## WHAT THE EXERCISE ASKS
Reproduce the forum thread on the bandsaw dust collection modification below word for word and in full.

## EXCERPTED TEXT
— Begin —

# Bandsaw dust collection -mod



## Harlequin (15 Nov 2010)

Did this for my SiP 14 inch bandsaw.
The idea was to create an enormous suction force at the source (or very close to) the area od dust production.

This one is built crudely out of plexiglas with a couple of neodymium magnets to fix it under the band saw table.
The suction is quite intense at a very small segment (15mm) of the blade where it passes through the box.
Attention to be paid to the path of airflow to enable smooth evacuation.

I have added a brush to clean the blade as it goes through but this is not really required - still seemed like a good idea.

The plan is not for commercial use but diyers only -All rights reserved on this  

Verdict - excellent , no perceptible dust whatsoever when connected to my record extractor


----------



## Daven (15 Nov 2010)

Good idea - should make the bearings last longer  

Dave


----------



## Recky33 (15 Nov 2010)

What an excellent idea, might try that with a cassette case


----------



## knappers (15 Nov 2010)

The only problem with a cassette case is that they are very brittle and likely to break or shatter if you drill or saw it.
Si.


----------



## Recky33 (15 Nov 2010)

Good Point


----------



## tisdai (17 Nov 2010)

A great idea Harlequin, I will try and copy it if you don't mind.  

Cheers

Dave


----------



## Harlequin (17 Nov 2010)

tisdai":3wwhgswj said:


> A great idea Harlequin, I will try and copy it if you don't mind.

— End —

## DATA LINES

— Begin —

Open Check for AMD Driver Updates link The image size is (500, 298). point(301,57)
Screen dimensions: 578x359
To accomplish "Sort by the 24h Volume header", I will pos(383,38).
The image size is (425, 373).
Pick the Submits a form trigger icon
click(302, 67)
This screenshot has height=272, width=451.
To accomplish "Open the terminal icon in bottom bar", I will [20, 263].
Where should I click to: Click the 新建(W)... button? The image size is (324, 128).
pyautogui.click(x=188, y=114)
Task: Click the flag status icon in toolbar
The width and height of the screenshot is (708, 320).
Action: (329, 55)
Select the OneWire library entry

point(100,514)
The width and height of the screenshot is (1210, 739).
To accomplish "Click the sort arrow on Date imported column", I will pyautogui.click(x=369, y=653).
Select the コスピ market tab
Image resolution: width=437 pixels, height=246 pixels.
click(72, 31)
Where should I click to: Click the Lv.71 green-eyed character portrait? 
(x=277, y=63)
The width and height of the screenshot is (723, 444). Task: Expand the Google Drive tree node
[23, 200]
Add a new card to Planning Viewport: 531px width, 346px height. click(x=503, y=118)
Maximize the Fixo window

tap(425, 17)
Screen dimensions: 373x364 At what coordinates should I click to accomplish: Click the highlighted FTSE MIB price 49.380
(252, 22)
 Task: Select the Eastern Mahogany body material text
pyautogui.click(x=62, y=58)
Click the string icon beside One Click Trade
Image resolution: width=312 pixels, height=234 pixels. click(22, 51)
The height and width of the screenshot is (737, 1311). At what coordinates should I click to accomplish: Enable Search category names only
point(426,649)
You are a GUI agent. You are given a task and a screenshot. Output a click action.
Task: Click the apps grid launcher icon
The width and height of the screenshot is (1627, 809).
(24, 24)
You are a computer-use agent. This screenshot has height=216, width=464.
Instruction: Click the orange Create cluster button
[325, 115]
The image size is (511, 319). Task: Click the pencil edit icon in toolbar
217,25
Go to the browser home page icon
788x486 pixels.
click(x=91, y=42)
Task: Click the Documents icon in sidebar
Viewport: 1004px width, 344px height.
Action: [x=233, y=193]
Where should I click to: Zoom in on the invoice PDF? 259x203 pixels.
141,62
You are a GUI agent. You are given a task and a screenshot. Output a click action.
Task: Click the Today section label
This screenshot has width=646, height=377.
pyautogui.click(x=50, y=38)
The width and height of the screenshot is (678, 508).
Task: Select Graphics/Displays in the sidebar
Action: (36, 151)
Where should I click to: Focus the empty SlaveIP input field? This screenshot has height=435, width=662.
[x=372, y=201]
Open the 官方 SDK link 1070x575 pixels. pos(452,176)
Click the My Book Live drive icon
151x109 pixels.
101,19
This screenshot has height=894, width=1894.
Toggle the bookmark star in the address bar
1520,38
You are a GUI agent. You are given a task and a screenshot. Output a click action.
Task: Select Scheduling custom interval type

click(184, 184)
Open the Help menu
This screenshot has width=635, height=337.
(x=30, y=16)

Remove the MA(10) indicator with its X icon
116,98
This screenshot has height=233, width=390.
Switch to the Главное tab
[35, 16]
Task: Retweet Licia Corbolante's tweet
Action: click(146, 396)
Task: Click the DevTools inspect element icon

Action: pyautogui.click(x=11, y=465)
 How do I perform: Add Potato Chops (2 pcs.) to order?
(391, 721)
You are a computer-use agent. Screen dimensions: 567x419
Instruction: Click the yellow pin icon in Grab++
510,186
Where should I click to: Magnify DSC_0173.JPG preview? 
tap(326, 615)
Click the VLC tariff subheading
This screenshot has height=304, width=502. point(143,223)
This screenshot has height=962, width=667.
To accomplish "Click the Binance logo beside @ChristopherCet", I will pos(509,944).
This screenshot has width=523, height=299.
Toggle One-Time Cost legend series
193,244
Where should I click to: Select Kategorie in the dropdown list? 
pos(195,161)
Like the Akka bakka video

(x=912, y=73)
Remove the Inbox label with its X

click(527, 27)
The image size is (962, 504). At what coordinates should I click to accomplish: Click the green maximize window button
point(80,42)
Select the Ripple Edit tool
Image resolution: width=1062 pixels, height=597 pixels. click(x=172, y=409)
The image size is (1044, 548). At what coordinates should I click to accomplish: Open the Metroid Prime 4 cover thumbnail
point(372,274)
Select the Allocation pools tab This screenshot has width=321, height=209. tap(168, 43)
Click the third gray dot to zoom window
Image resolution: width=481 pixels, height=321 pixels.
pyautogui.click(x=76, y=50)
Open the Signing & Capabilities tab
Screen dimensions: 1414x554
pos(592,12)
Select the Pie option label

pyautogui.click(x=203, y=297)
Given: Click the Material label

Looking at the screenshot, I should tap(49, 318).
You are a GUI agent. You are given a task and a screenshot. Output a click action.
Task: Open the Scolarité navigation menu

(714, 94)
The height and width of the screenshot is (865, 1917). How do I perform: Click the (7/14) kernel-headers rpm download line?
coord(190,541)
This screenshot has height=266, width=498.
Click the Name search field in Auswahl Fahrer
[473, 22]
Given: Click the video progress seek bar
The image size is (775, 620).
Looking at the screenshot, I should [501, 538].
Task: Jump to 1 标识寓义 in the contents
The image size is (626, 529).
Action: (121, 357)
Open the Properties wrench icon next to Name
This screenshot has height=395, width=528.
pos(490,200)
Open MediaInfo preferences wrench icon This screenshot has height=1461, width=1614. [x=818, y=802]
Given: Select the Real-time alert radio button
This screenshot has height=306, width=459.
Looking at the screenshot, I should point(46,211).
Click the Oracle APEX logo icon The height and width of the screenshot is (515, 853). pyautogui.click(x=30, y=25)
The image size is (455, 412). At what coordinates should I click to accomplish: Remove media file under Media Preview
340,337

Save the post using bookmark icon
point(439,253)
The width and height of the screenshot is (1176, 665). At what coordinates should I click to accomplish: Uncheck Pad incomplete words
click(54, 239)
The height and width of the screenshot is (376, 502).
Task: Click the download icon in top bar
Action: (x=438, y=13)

— End —

## FULL SOLUTION
# Bandsaw dust collection -mod



## Harlequin (15 Nov 2010)

Did this for my SiP 14 inch bandsaw.
The idea was to create an enormous suction force at the source (or very close to) the area od dust production.

This one is built crudely out of plexiglas with a couple of neodymium magnets to fix it under the band saw table.
The suction is quite intense at a very small segment (15mm) of the blade where it passes through the box.
Attention to be paid to the path of airflow to enable smooth evacuation.

I have added a brush to clean the blade as it goes through but this is not really required - still seemed like a good idea.

The plan is not for commercial use but diyers only -All rights reserved on this  

Verdict - excellent , no perceptible dust whatsoever when connected to my record extractor


----------



## Daven (15 Nov 2010)

Good idea - should make the bearings last longer  

Dave


----------



## Recky33 (15 Nov 2010)

What an excellent idea, might try that with a cassette case


----------



## knappers (15 Nov 2010)

The only problem with a cassette case is that they are very brittle and likely to break or shatter if you drill or saw it.
Si.


----------



## Recky33 (15 Nov 2010)

Good Point


----------



## tisdai (17 Nov 2010)

A great idea Harlequin, I will try and copy it if you don't mind.  

Cheers

Dave


----------



## Harlequin (17 Nov 2010)

tisdai":3wwhgswj said:


> A great idea Harlequin, I will try and copy it if you don't mind.